* **TASK ITEM**:
Exactly as they stand, copy the lines from the one containing "Task: Click the microphone" to the final line of the data; leave out the pictures.

Collected data entries:
-----
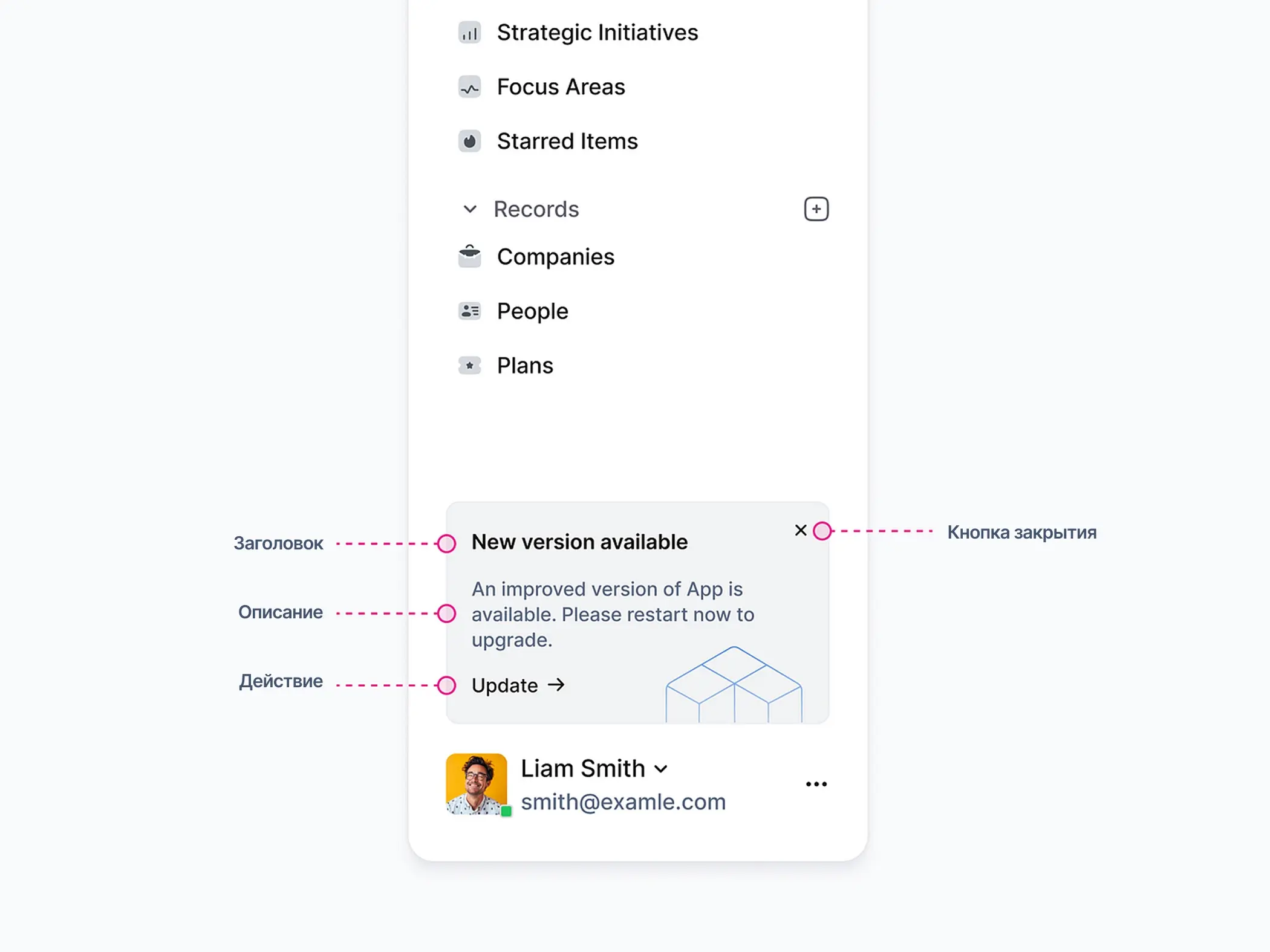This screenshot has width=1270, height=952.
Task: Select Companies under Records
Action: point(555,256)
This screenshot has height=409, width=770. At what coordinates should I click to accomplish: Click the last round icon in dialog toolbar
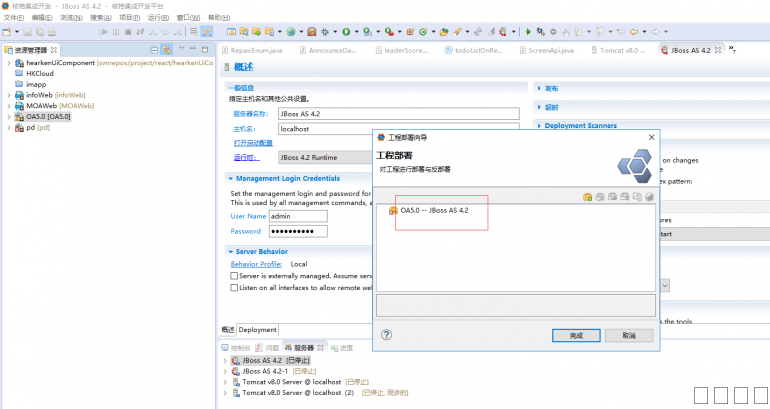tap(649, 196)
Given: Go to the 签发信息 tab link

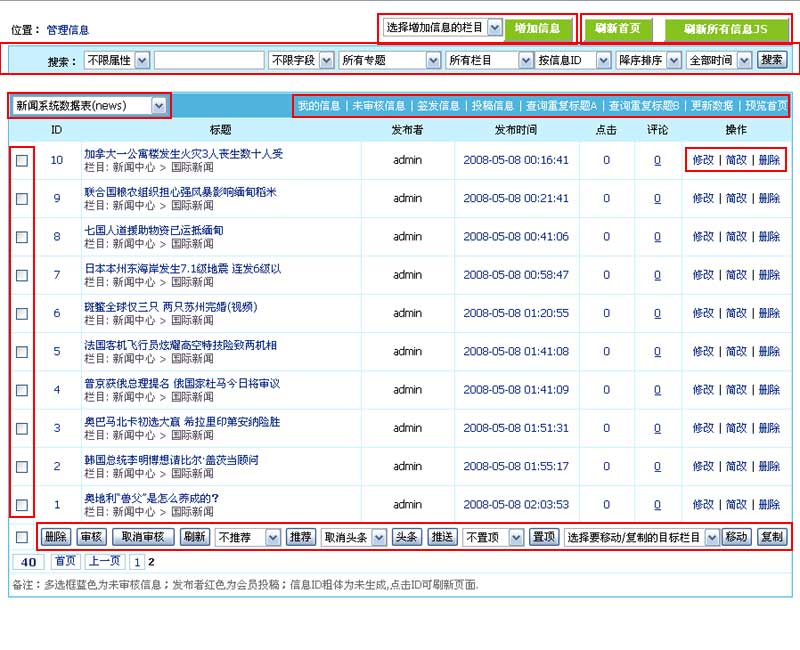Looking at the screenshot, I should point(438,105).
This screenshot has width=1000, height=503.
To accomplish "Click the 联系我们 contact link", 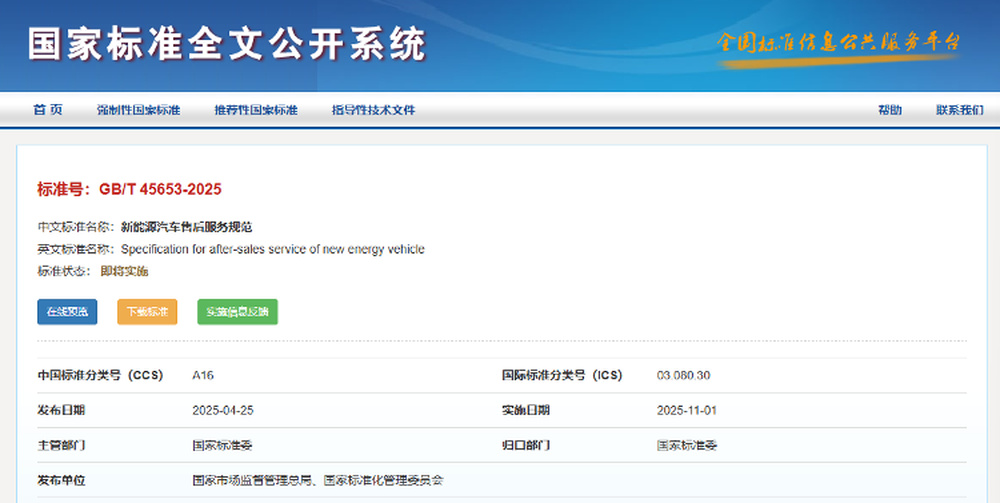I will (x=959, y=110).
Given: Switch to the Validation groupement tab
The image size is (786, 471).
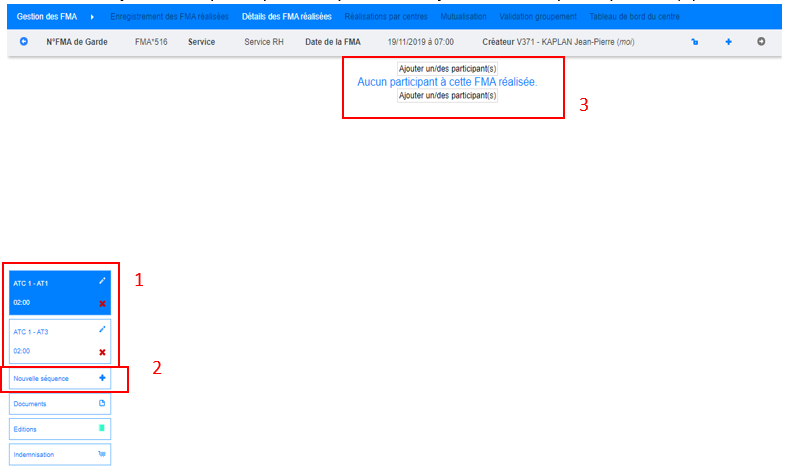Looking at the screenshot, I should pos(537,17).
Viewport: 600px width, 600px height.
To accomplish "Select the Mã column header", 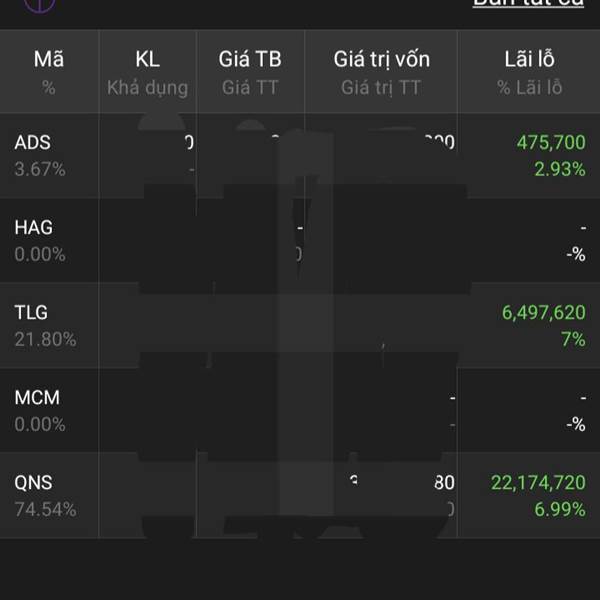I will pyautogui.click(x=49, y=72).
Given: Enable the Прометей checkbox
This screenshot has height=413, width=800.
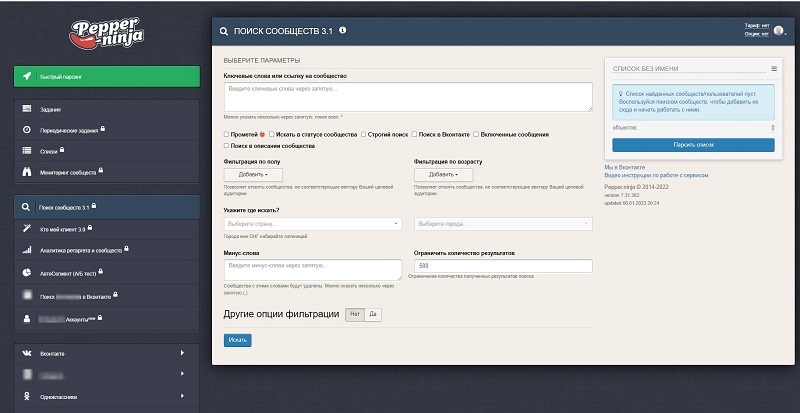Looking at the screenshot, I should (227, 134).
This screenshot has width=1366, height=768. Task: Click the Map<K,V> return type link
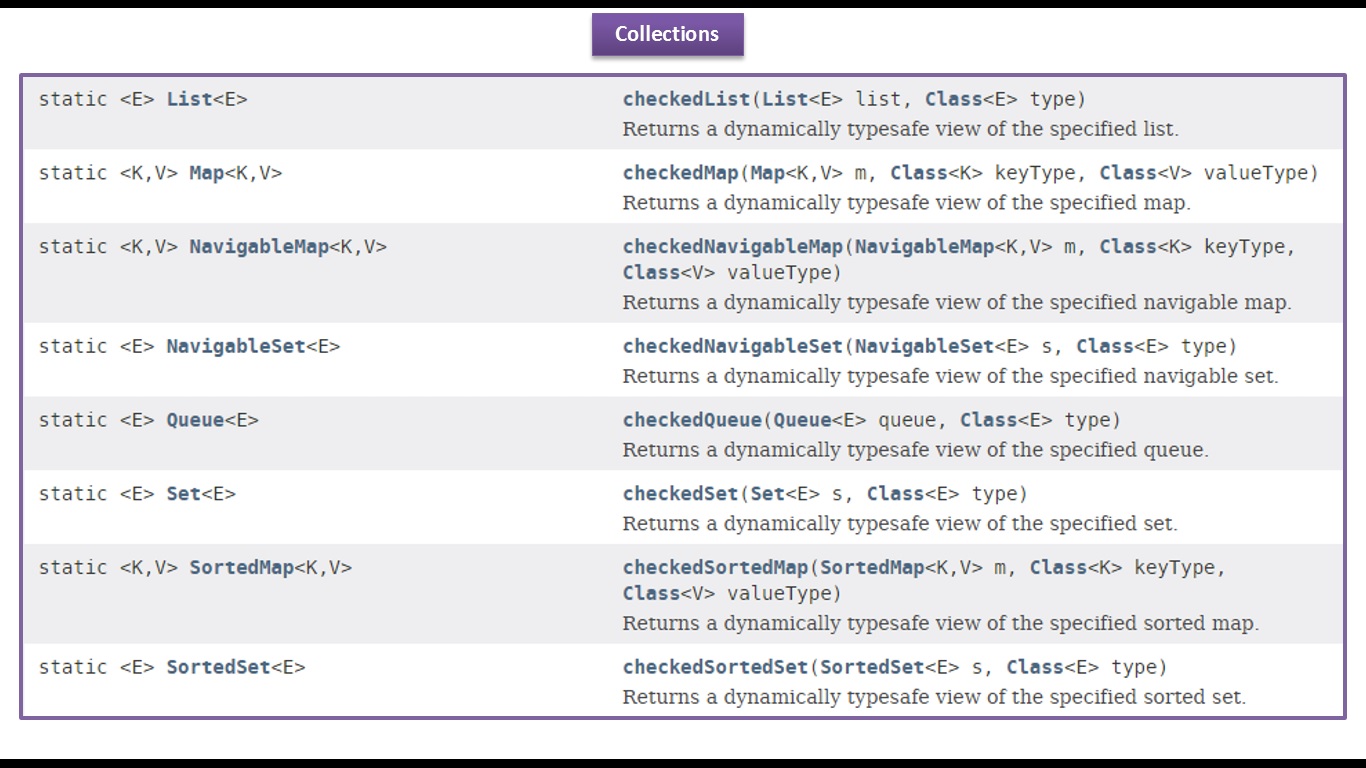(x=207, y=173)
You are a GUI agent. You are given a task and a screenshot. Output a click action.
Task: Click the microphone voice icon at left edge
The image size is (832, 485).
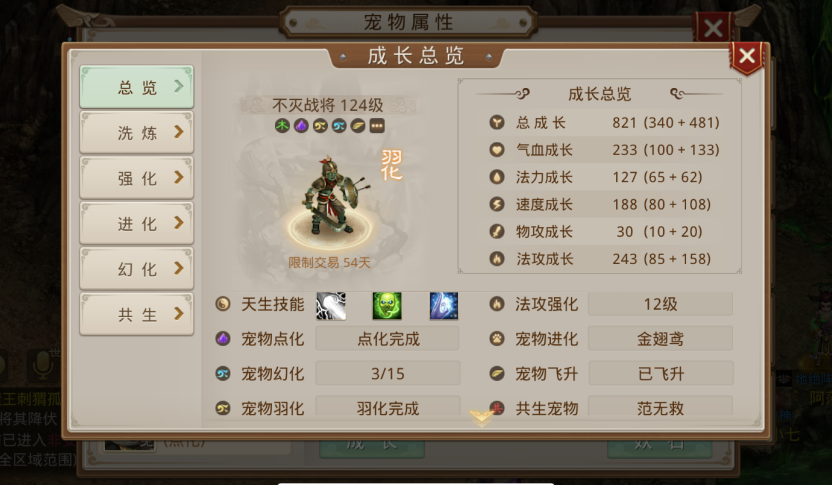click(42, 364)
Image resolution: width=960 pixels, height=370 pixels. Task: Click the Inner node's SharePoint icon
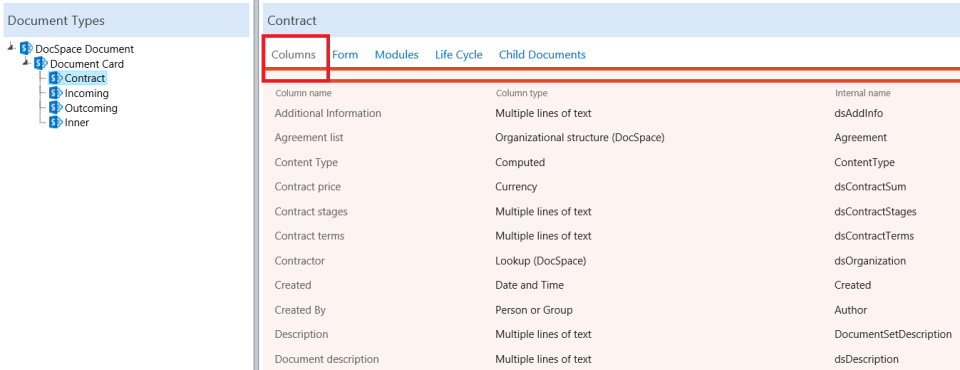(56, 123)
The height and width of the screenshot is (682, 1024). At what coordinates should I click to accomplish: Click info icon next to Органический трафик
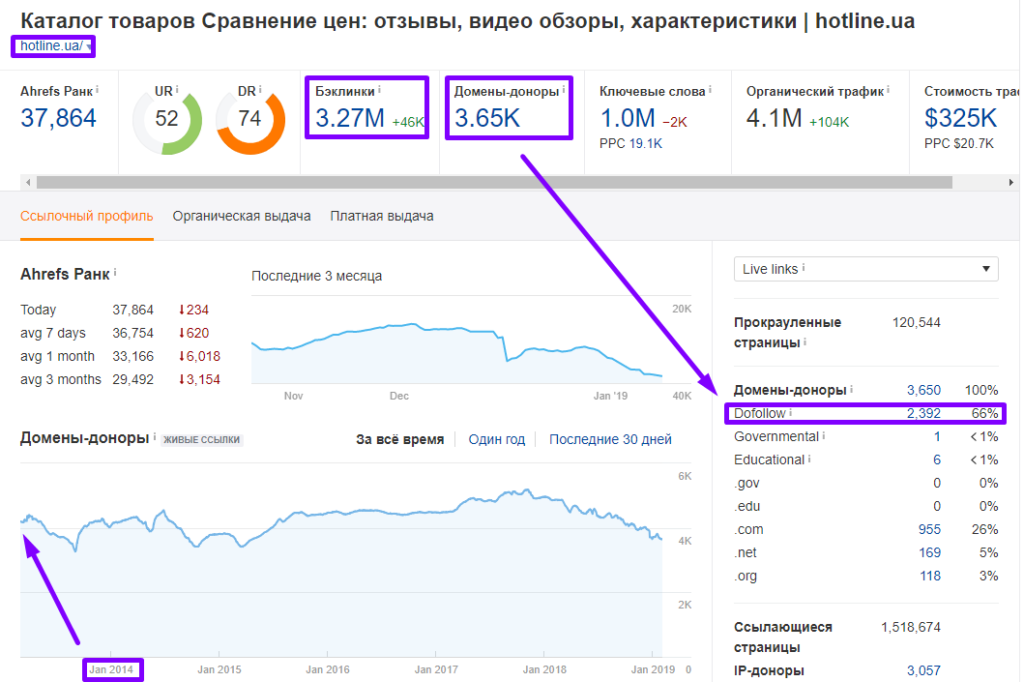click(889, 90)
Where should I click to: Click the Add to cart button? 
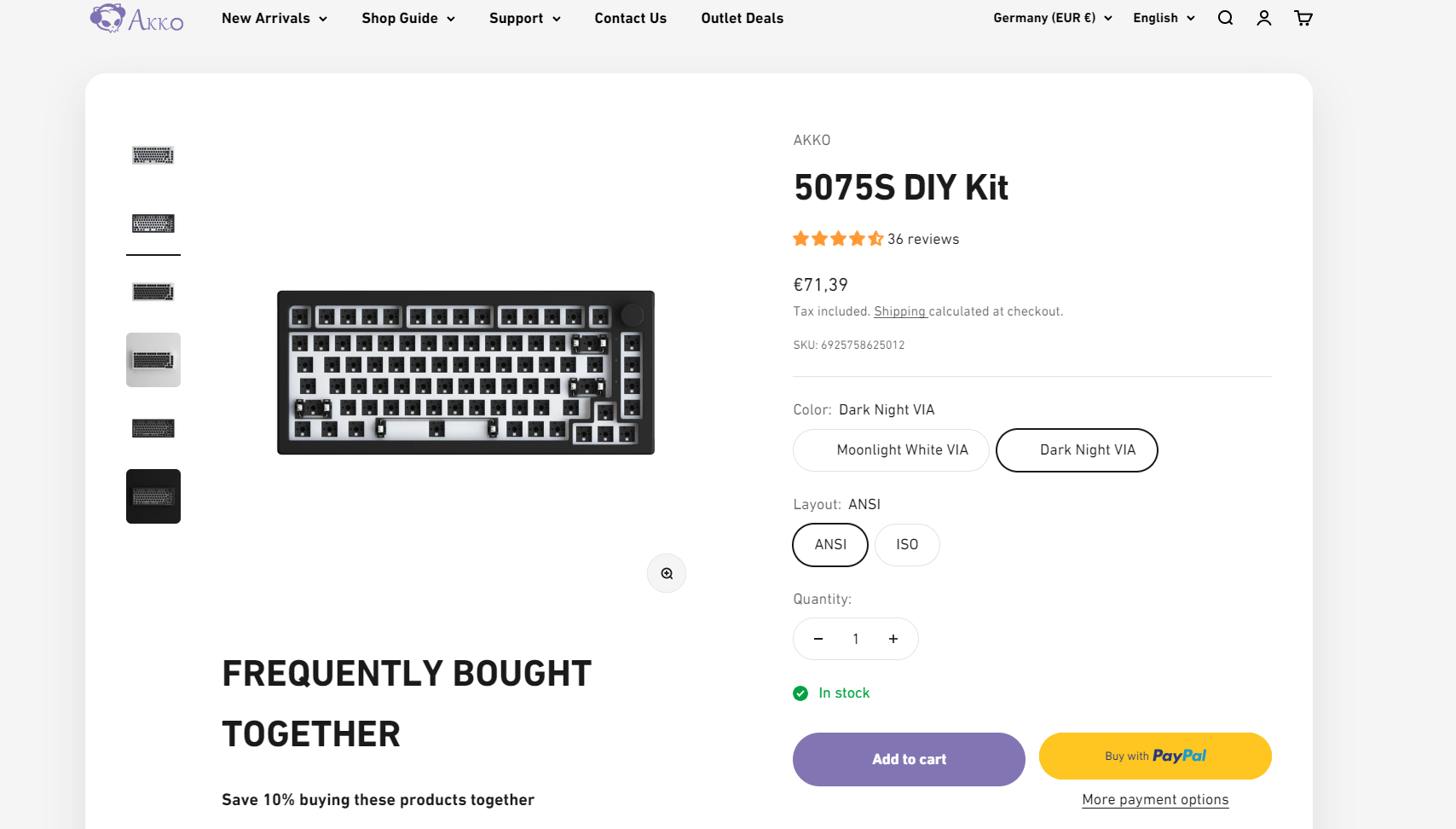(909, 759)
-----
* **TASK SOLUTION**:
Task: Click the microphone voice icon at left edge
The image size is (832, 485).
click(42, 364)
Image resolution: width=960 pixels, height=370 pixels. Task: Click the Inner node's SharePoint icon
(56, 123)
The height and width of the screenshot is (682, 1024). At what coordinates should I click to accomplish: Click info icon next to Органический трафик
click(889, 90)
Where should I click to: Click the Add to cart button? 
(909, 759)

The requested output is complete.